- [WHAT THE TASK ASKS] Exactly as they appear, please output the lines from the one with "More payment options (1183, 589)" through the end of the material, without pictures.

•••

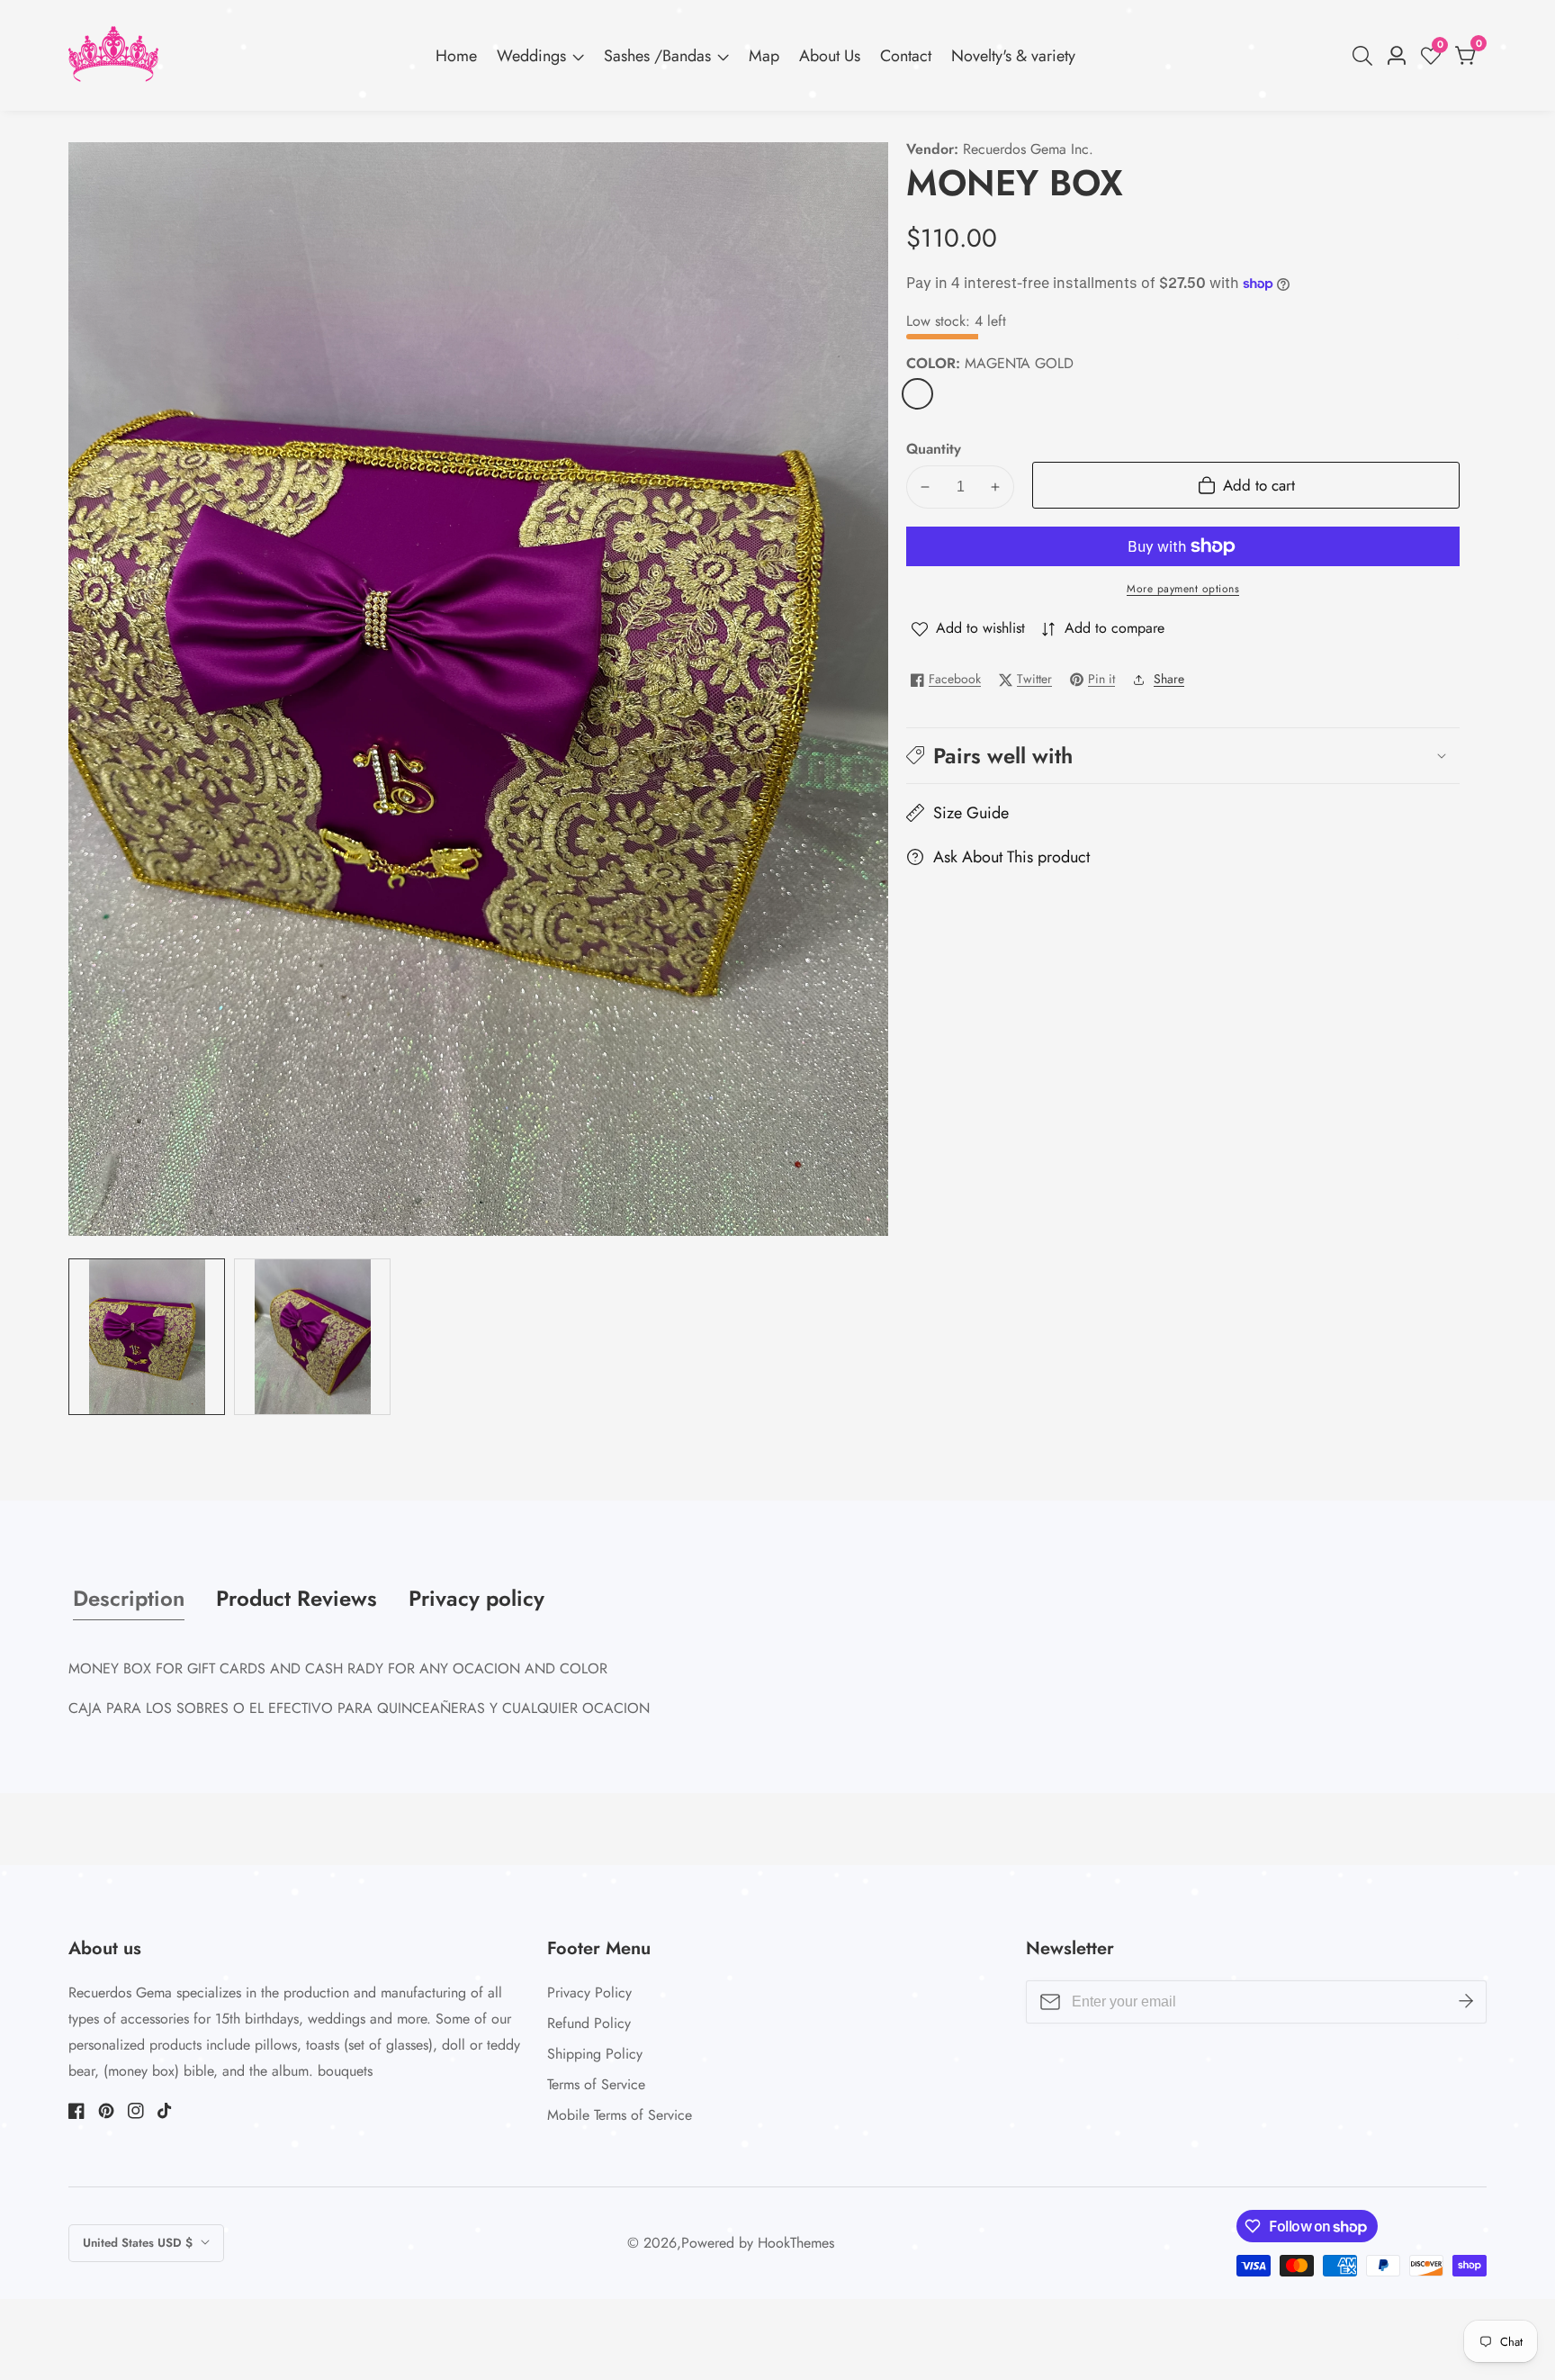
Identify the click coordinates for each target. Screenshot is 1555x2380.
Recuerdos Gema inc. (1028, 149)
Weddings (531, 56)
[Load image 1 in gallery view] (146, 1336)
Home (456, 56)
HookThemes (796, 2243)
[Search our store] (1366, 56)
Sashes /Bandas (657, 56)
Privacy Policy (589, 1992)
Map (764, 56)
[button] (1183, 755)
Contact (905, 56)
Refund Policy (589, 2023)
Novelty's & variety (1013, 56)
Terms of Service (596, 2084)
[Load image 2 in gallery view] (312, 1336)
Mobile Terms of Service (619, 2115)
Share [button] (1169, 679)
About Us (829, 56)
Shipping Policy (595, 2053)
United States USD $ (139, 2242)
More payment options (1183, 589)
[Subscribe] (1466, 2002)
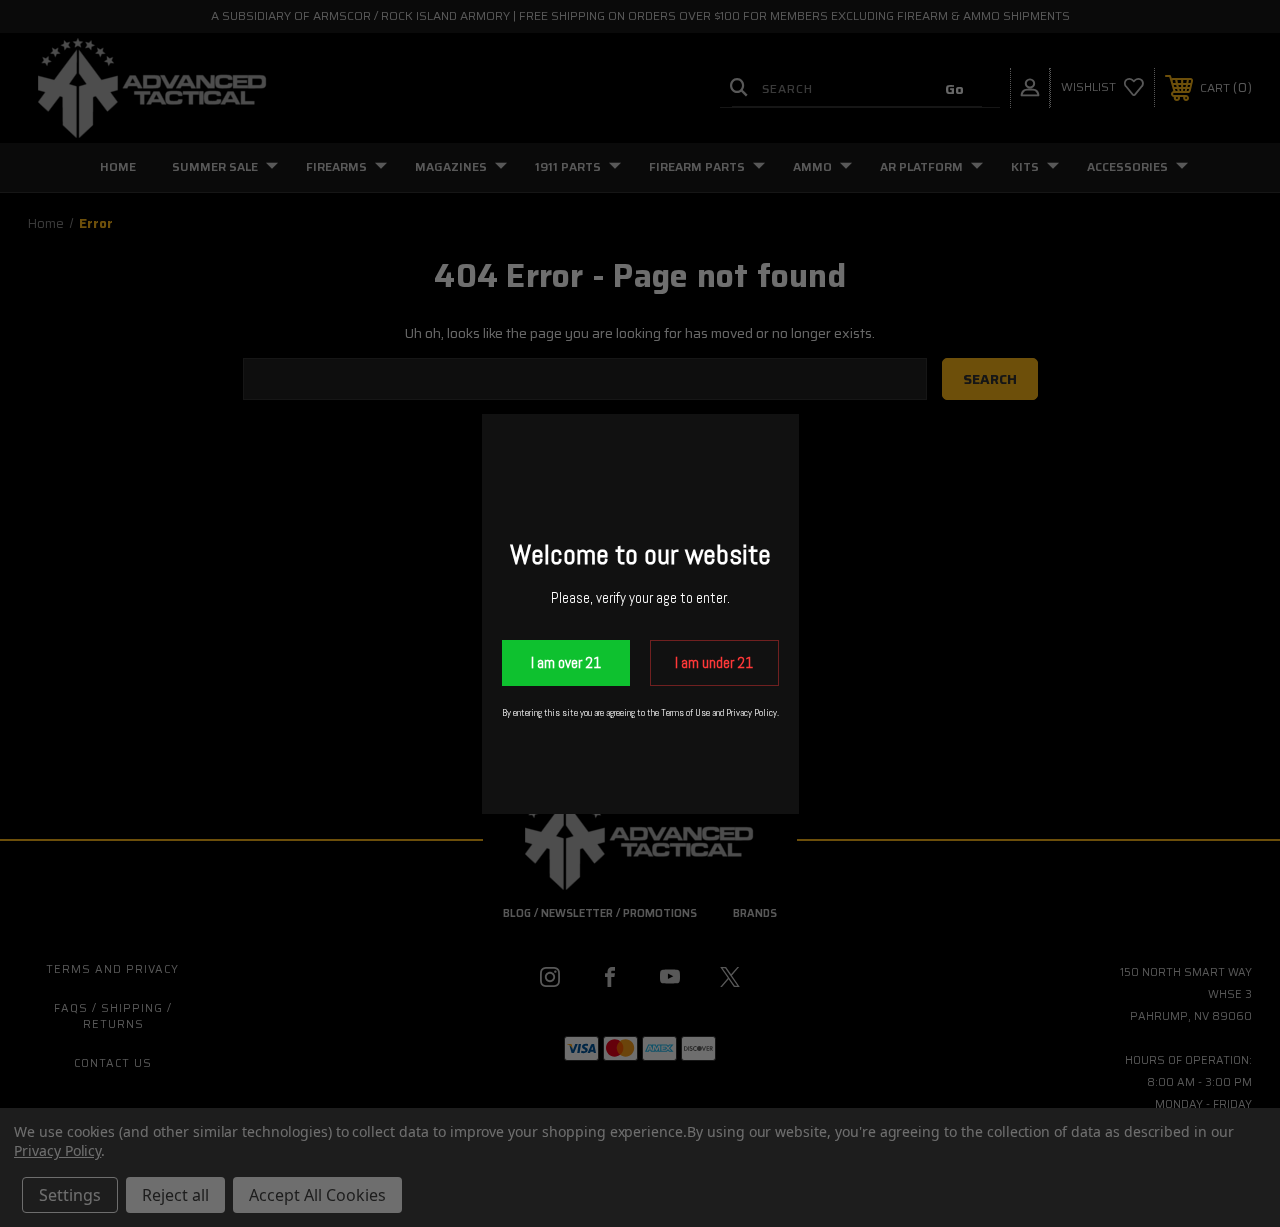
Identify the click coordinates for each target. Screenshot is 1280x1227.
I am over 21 (566, 662)
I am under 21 (714, 662)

•••

- [ANSWER TO THE PROBLEM]
More payment options (1183, 589)
[Subscribe] (1466, 2002)
Identify the click coordinates for each target. Screenshot is 1280x1227.
I am over 21 (566, 662)
I am under 21 (714, 662)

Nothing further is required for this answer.